*** Fragmento del documento

La teoría clásica de la democracia defendía la existencia de contrapesos y equilibrios (checks and balances), pero lo que hoy vemos es más contrapesos que equilibrios. Hay una creciente sustitución de la política por el derecho, una estrategia para sustraer cada vez más asuntos de su disponibilidad democrática. Claras mayorías políticas no consiguen llevar a la práctica lo que han conseguido acordar porque se les enfrenta un gremio de jueces que no han sido elegidos y que no rinden cuentas a nadie. ¿Cómo se verifica entonces el principio de que todos los poderes emanan del pueblo en el caso del poder judicial?
La revisión de constitucionalidad puede estar funcionando como un mecanismo de protección de determinados intereses y, lo que es más grave, para disminuir la capacidad de abordar las transformaciones sociales y políticas necesarias en unos tiempos cambiantes. En medio de una cultura jurídica positivista no resulta fácil que se abra paso la creatividad de la política, en consonancia con la variación de las interpretaciones sociales de lo jurídico, como pudimos comprobar con ocasión de la ley sobre el consentimiento sexual y la correspondiente perspectiva de género en torno a la elaboración, interpretación y aplicación de las normas jurídicas. La correcta politización de la justicia es el intento de devolver a la escena de la política, de las mayorías políticas, demasiadas cosas que fueron desplazadas hacia el ámbito judicial, supuestamente neutral, donde se hacen valer otro tipo de mayorías, es decir, donde se hace otra política.

******
*** Información registrada

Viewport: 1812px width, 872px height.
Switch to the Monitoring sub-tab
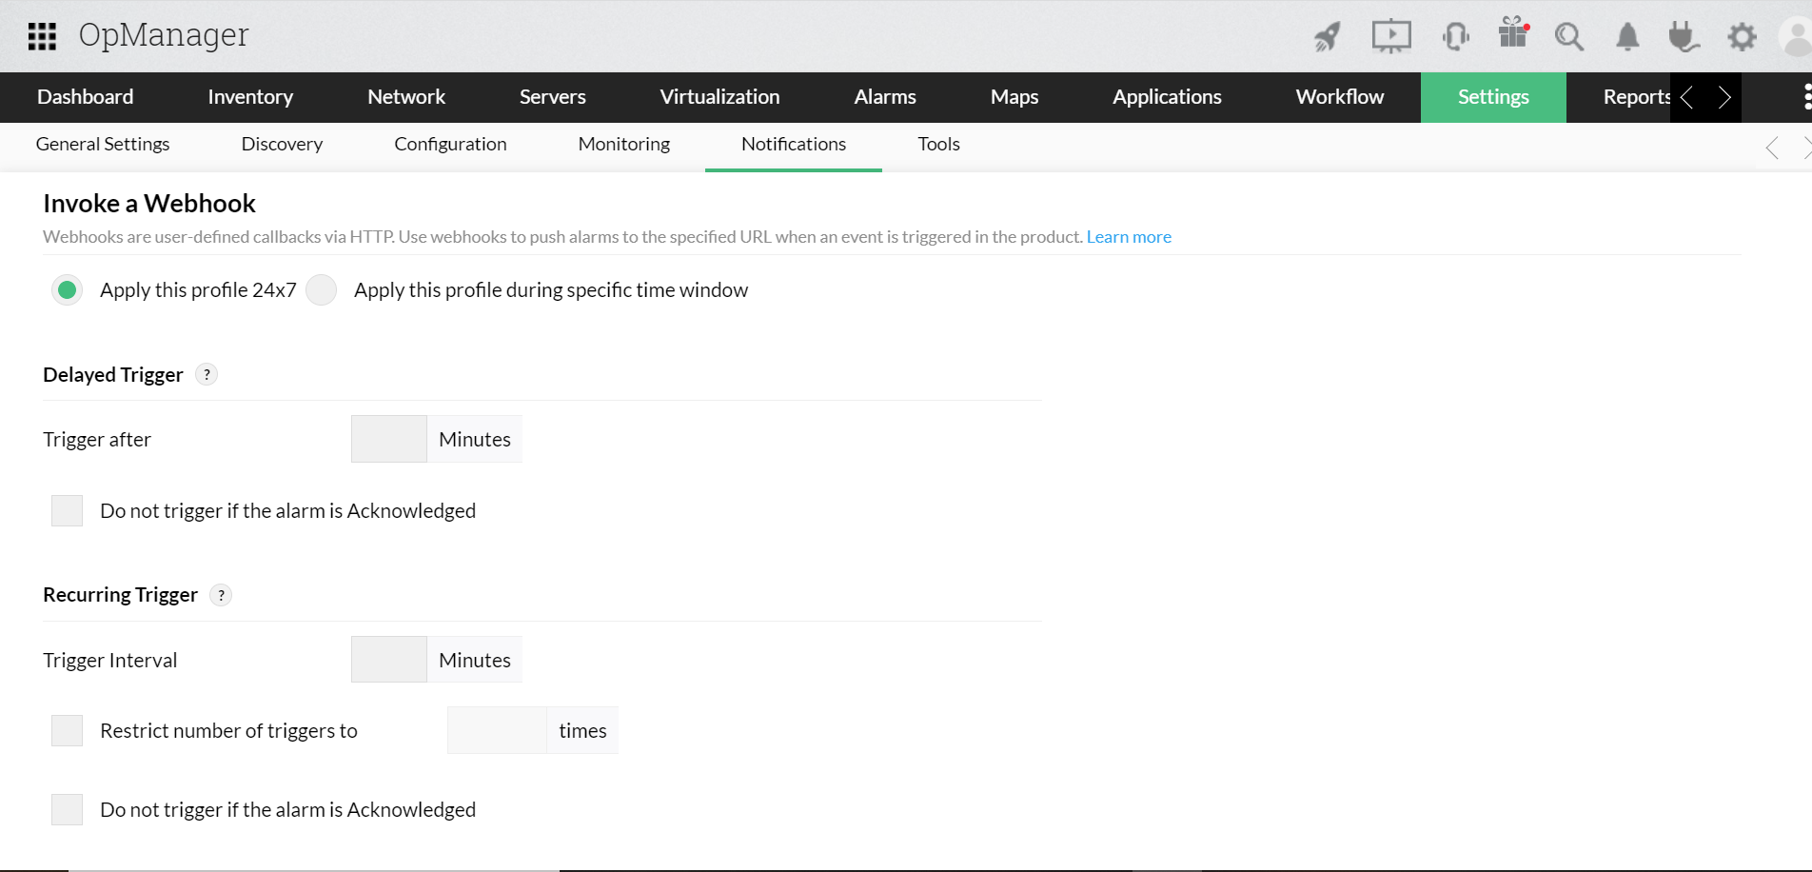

******

> [Ejercicios propuestos]:
(1) Responda a las siguientes preguntas según el texto sobre la justicia y la política democrática:
(a) Según el texto, ¿de qué se ve hoy más que de equilibrios?
(b) ¿Qué dos rasgos se atribuyen al gremio de jueces que se enfrenta a las mayorías políticas?
(c) ¿Con ocasión de qué ley se pudo comprobar la dificultad de que se abra paso la creatividad de la política?
(2) Prosiga el texto sobre la justicia y la política democrática a partir de su última oración.

> [Respuestas por ejercicio]:
(1)
(a) De contrapesos.
(b) No han sido elegidos y no rinden cuentas a nadie.
(c) Con ocasión de la ley sobre el consentimiento sexual.

(2)
La creciente despolitización de las cuestiones decisivas se ha tratado de justificar mediante una retórica ideológica con apariencia de neutralidad en torno a "las reglas del juego", a la importancia de que no estemos al vaivén de las mayorías ocasionales. Es correcto pensar así, pero a veces esa estabilidad puede ser excesiva e impedir cambios políticos significativos. Algunas reglas políticas, como las constituciones demasiado rígidas, no protegen el juego sino que lo impiden, predeterminan que no haya demasiados sobresaltos, es decir, que sigan ganando quienes suelen ganar.
Una revisión crítica del actual desplazamiento en la atribución de competencias y legitimidad exige cuestionar la presuposición de neutralidad e imparcialidad de ciertos poderes e incluso del marco dominante. El llamamiento a proteger el Estado de derecho no es tan neutral como pretende; al statu quo se le confiere así una racionalidad especial, mientras que el cambio resulta sospechoso. Esta es la razón por la que haya quienes están más interesados en una mayor liberalización de la democracia: saben que el control judicial les protegerá de los cambios políticos, del cuestionamiento de lo establecido. Una sociedad que en nombre de la continuidad dificulta en exceso los cambios futuros es una sociedad que se ha dado a sí misma un poder a costa de las sociedades futuras, sometiéndolas a su tutela. Jefferson exageraba al decir que cada generación debía rehacer todas las leyes, pero acertaba al sostener que no hay democracia si una generación tiene el derecho de inhabilitar democráticamente a las futuras.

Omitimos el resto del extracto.